■ **Task description**:
Reproduce the rows below, changing every "GUI agent" to "interface agent" and keeping everything else the same.

#####

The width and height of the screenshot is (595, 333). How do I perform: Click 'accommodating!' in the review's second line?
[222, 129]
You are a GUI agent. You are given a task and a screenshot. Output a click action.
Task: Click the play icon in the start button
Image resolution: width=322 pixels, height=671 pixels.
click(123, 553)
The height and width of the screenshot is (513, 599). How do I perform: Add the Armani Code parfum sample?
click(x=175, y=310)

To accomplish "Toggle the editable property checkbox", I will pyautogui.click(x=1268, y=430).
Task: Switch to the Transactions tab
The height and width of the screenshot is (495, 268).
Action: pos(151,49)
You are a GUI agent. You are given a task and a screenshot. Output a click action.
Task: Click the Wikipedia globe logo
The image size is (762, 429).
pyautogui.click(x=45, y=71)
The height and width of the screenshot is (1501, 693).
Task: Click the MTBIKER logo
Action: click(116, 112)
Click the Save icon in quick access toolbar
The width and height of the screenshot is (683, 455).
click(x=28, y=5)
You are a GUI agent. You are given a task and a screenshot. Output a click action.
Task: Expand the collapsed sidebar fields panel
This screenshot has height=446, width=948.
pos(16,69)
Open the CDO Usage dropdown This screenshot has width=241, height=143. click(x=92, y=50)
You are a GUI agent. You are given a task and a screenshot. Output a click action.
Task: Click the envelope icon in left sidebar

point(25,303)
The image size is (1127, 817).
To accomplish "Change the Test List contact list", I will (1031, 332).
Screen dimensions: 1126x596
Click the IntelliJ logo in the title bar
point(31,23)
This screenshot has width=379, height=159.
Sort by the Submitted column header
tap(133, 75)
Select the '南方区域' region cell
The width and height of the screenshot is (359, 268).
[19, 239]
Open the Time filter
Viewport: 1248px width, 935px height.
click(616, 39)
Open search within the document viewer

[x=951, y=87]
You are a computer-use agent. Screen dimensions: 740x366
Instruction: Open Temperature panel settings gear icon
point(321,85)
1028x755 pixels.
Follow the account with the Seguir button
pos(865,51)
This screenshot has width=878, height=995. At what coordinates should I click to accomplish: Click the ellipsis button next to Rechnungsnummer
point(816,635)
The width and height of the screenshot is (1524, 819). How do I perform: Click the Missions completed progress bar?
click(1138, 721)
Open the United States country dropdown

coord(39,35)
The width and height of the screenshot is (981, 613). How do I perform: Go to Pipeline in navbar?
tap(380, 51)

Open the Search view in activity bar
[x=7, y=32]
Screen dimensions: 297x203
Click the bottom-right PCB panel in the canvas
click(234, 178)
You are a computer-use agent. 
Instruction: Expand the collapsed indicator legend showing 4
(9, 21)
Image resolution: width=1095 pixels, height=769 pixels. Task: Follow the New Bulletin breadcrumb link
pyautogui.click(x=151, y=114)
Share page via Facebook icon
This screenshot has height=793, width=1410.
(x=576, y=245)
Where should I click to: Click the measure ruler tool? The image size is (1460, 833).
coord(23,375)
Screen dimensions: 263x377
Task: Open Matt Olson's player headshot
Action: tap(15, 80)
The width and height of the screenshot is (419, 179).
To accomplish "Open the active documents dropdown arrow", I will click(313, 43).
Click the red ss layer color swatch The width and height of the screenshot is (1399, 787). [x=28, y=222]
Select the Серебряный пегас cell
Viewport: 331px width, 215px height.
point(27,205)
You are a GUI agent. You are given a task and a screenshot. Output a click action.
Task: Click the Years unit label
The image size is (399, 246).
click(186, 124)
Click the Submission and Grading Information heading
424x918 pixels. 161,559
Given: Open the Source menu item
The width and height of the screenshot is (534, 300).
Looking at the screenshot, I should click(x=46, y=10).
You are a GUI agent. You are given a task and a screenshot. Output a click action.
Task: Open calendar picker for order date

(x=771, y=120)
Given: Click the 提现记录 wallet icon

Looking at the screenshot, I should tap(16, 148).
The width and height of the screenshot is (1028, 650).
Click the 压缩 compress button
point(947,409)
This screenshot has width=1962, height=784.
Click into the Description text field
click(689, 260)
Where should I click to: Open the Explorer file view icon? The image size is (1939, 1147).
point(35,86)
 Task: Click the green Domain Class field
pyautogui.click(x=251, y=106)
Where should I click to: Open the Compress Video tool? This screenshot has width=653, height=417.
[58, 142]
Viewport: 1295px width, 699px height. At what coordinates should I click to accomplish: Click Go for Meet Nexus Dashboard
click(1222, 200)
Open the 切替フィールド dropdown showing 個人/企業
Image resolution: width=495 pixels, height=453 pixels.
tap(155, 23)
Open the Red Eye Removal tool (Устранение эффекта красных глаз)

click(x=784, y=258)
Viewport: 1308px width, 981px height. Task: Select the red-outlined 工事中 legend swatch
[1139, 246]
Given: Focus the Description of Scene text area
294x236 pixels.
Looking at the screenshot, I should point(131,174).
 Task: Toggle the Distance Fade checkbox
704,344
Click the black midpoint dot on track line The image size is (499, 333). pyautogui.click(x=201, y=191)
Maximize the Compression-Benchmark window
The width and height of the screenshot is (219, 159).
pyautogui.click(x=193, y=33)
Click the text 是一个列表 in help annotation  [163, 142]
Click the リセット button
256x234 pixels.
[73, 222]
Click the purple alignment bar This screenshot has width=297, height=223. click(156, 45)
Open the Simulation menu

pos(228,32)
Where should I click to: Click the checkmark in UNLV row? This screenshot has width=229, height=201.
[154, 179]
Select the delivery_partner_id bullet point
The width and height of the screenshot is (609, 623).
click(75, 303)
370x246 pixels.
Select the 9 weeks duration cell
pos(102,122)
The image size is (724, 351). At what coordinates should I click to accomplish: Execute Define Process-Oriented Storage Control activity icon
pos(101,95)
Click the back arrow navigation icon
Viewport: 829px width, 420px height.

#####

■ **Result for this task**:
The width and height of the screenshot is (595, 333). How do I perform: Click 'accommodating!' in the review's second line?
[222, 129]
You are a interface agent. You are given a task and a screenshot. Output a click action.
Task: Click the play icon in the start button
Image resolution: width=322 pixels, height=671 pixels.
click(123, 553)
The height and width of the screenshot is (513, 599). How do I perform: Add the Armani Code parfum sample?
click(x=175, y=310)

To accomplish "Toggle the editable property checkbox", I will pyautogui.click(x=1268, y=430).
Task: Switch to the Transactions tab
The height and width of the screenshot is (495, 268).
Action: pos(151,49)
You are a interface agent. You are given a task and a screenshot. Output a click action.
Task: Click the Wikipedia globe logo
The image size is (762, 429).
pyautogui.click(x=45, y=71)
The height and width of the screenshot is (1501, 693).
Task: Click the MTBIKER logo
Action: click(116, 112)
Click the Save icon in quick access toolbar
The width and height of the screenshot is (683, 455).
click(x=28, y=5)
You are a interface agent. You are given a task and a screenshot. Output a click action.
Task: Expand the collapsed sidebar fields panel
This screenshot has height=446, width=948.
pos(16,69)
Open the CDO Usage dropdown This screenshot has width=241, height=143. click(x=92, y=50)
You are a interface agent. You are given a task and a screenshot. Output a click action.
Task: Click the envelope icon in left sidebar

point(25,303)
The image size is (1127, 817).
To accomplish "Change the Test List contact list", I will (1031, 332).
Screen dimensions: 1126x596
Click the IntelliJ logo in the title bar
point(31,23)
This screenshot has width=379, height=159.
Sort by the Submitted column header
tap(133, 75)
Select the '南方区域' region cell
The width and height of the screenshot is (359, 268).
[19, 239]
Open the Time filter
Viewport: 1248px width, 935px height.
click(616, 39)
Open search within the document viewer

[x=951, y=87]
You are a computer-use agent. Screen dimensions: 740x366
Instruction: Open Temperature panel settings gear icon
point(321,85)
1028x755 pixels.
Follow the account with the Seguir button
pos(865,51)
This screenshot has width=878, height=995. At what coordinates should I click to accomplish: Click the ellipsis button next to Rechnungsnummer
point(816,635)
The width and height of the screenshot is (1524, 819). How do I perform: Click the Missions completed progress bar?
click(1138, 721)
Open the United States country dropdown

coord(39,35)
The width and height of the screenshot is (981, 613). How do I perform: Go to Pipeline in navbar?
tap(380, 51)

Open the Search view in activity bar
[x=7, y=32]
Screen dimensions: 297x203
Click the bottom-right PCB panel in the canvas
click(234, 178)
You are a computer-use agent. 
Instruction: Expand the collapsed indicator legend showing 4
(9, 21)
Image resolution: width=1095 pixels, height=769 pixels. Task: Follow the New Bulletin breadcrumb link
pyautogui.click(x=151, y=114)
Share page via Facebook icon
This screenshot has height=793, width=1410.
(x=576, y=245)
Where should I click to: Click the measure ruler tool? The image size is (1460, 833).
coord(23,375)
Screen dimensions: 263x377
Task: Open Matt Olson's player headshot
Action: tap(15, 80)
The width and height of the screenshot is (419, 179).
To accomplish "Open the active documents dropdown arrow", I will click(313, 43).
Click the red ss layer color swatch The width and height of the screenshot is (1399, 787). [x=28, y=222]
Select the Серебряный пегас cell
Viewport: 331px width, 215px height.
point(27,205)
You are a interface agent. You are given a task and a screenshot. Output a click action.
Task: Click the Years unit label
The image size is (399, 246).
click(186, 124)
Click the Submission and Grading Information heading
424x918 pixels. 161,559
Given: Open the Source menu item
The width and height of the screenshot is (534, 300).
Looking at the screenshot, I should click(x=46, y=10).
You are a interface agent. You are given a task and a screenshot. Output a click action.
Task: Open calendar picker for order date

(x=771, y=120)
Given: Click the 提现记录 wallet icon

Looking at the screenshot, I should tap(16, 148).
The width and height of the screenshot is (1028, 650).
Click the 压缩 compress button
point(947,409)
This screenshot has width=1962, height=784.
Click into the Description text field
click(689, 260)
Where should I click to: Open the Explorer file view icon? The image size is (1939, 1147).
point(35,86)
 Task: Click the green Domain Class field
pyautogui.click(x=251, y=106)
Where should I click to: Open the Compress Video tool? This screenshot has width=653, height=417.
[58, 142]
Viewport: 1295px width, 699px height. At what coordinates should I click to accomplish: Click Go for Meet Nexus Dashboard
click(1222, 200)
Open the 切替フィールド dropdown showing 個人/企業
Image resolution: width=495 pixels, height=453 pixels.
tap(155, 23)
Open the Red Eye Removal tool (Устранение эффекта красных глаз)

click(x=784, y=258)
Viewport: 1308px width, 981px height. Task: Select the red-outlined 工事中 legend swatch
[1139, 246]
Given: Focus the Description of Scene text area
294x236 pixels.
Looking at the screenshot, I should point(131,174).
 Task: Toggle the Distance Fade checkbox
704,344
Click the black midpoint dot on track line The image size is (499, 333). pyautogui.click(x=201, y=191)
Maximize the Compression-Benchmark window
The width and height of the screenshot is (219, 159).
pyautogui.click(x=193, y=33)
Click the text 是一个列表 in help annotation  [163, 142]
Click the リセット button
256x234 pixels.
[73, 222]
Click the purple alignment bar This screenshot has width=297, height=223. click(156, 45)
Open the Simulation menu

pos(228,32)
Where should I click to: Click the checkmark in UNLV row? This screenshot has width=229, height=201.
[154, 179]
Select the delivery_partner_id bullet point
The width and height of the screenshot is (609, 623).
click(75, 303)
370x246 pixels.
Select the 9 weeks duration cell
pos(102,122)
The image size is (724, 351). At what coordinates should I click to accomplish: Execute Define Process-Oriented Storage Control activity icon
pos(101,95)
Click the back arrow navigation icon
Viewport: 829px width, 420px height.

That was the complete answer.